BEGIN EXTRACTED MATERIAL

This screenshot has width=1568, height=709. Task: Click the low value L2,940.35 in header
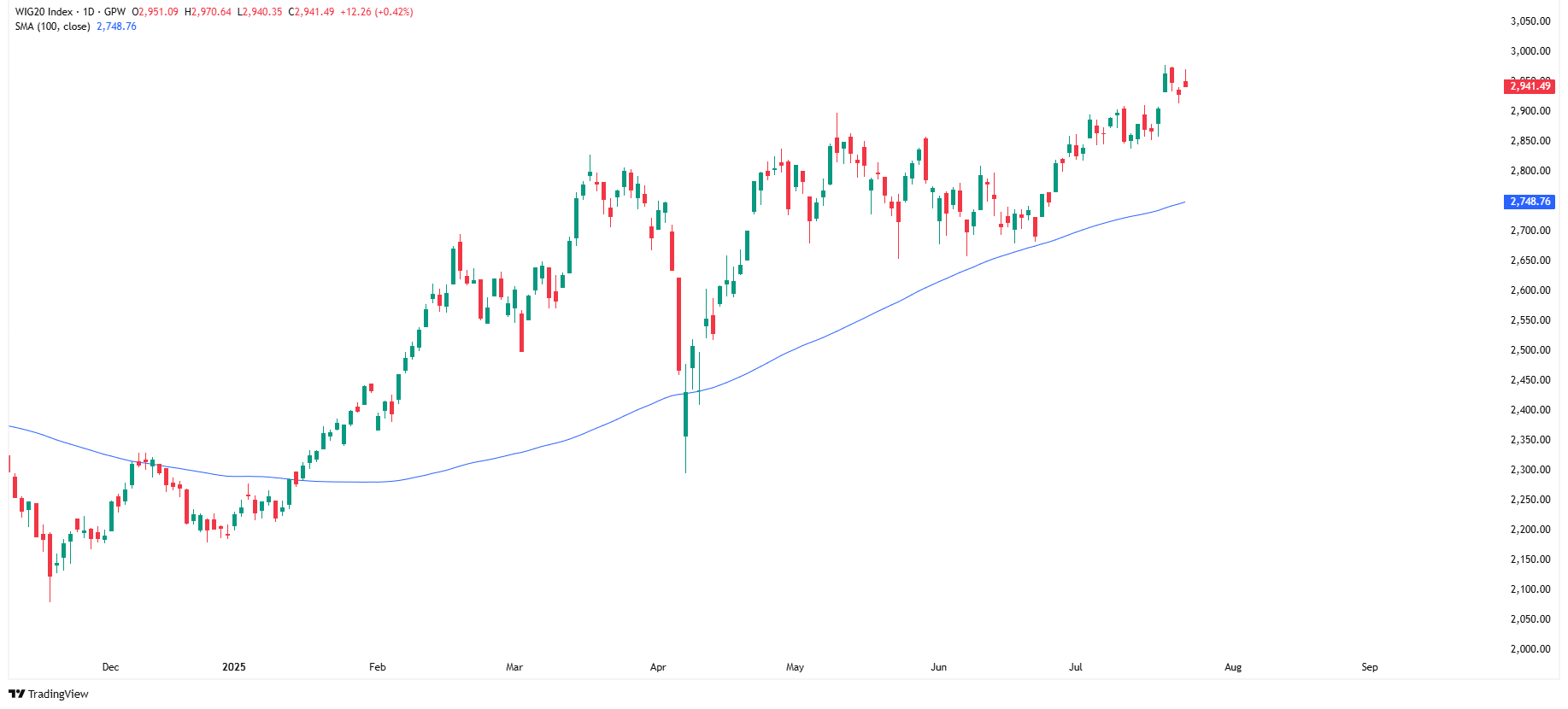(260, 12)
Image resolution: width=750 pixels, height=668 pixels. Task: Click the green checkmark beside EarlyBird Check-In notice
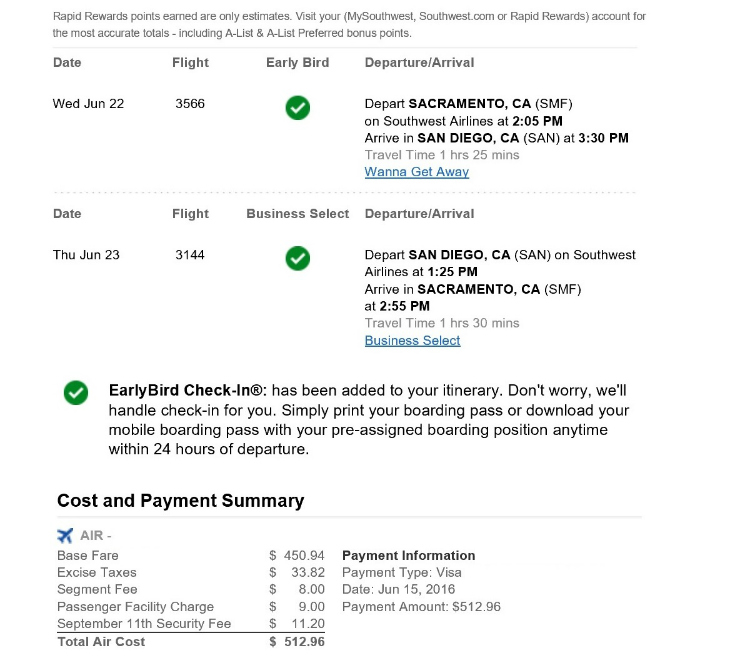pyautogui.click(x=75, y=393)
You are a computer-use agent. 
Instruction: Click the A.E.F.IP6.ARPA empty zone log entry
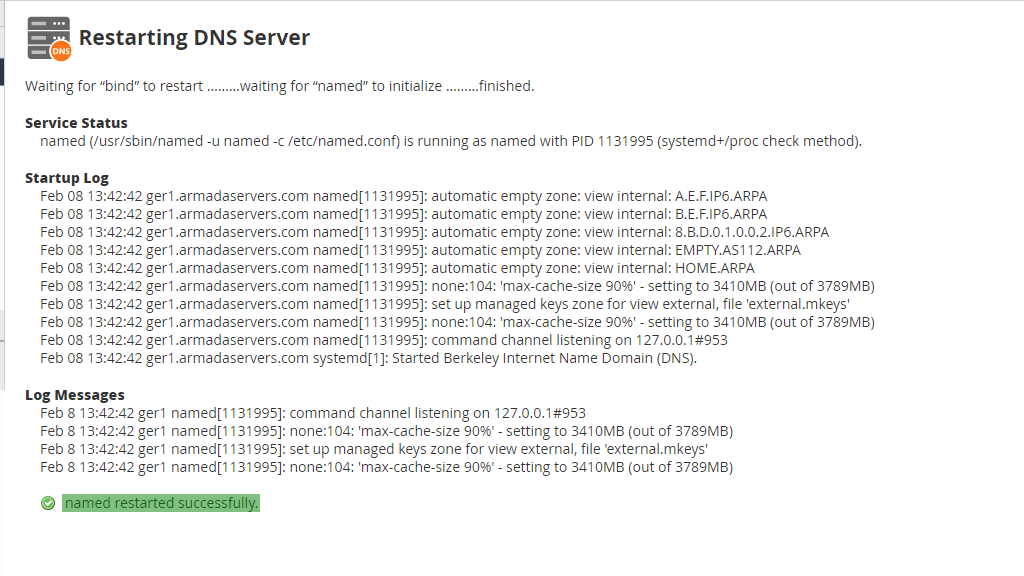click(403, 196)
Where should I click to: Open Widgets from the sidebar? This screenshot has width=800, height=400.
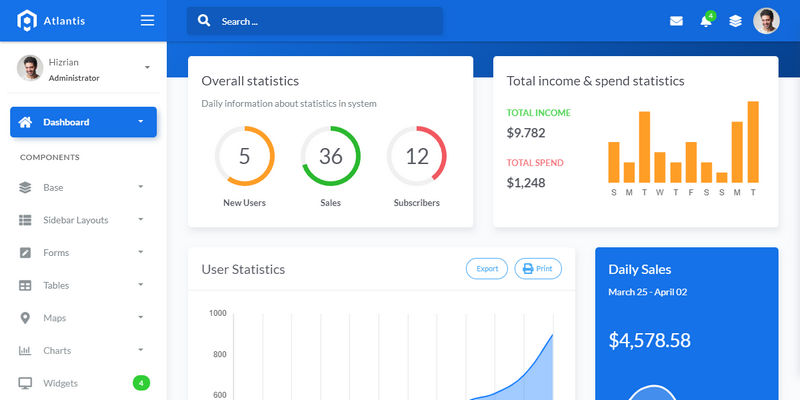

END EXTRACTED MATERIAL

The records must appear again word for word, though none of their pictures should.

This screenshot has width=1568, height=709. Task: Click the low value L2,940.35 in header
(260, 12)
Image resolution: width=750 pixels, height=668 pixels. Task: Click the green checkmark beside EarlyBird Check-In notice
pyautogui.click(x=75, y=393)
You are a computer-use agent. 
Instruction: Click the A.E.F.IP6.ARPA empty zone log entry
click(403, 196)
Where should I click to: Open Widgets from the sidebar? This screenshot has width=800, height=400.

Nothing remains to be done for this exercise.